§ **Die Aufgabe**
Kannst du die folgenden Datensätze zeilenweise als nummerierte Liste anordnen und dabei Leerzeilen weglassen?

-------- Daten zur Aufgabe --------

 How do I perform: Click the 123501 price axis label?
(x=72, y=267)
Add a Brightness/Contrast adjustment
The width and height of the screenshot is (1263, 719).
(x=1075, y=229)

--------

§ **Lösung der Aufgabe**
1.  How do I perform: Click the 123501 price axis label?
2. (x=72, y=267)
3. Add a Brightness/Contrast adjustment
4. The width and height of the screenshot is (1263, 719).
5. (x=1075, y=229)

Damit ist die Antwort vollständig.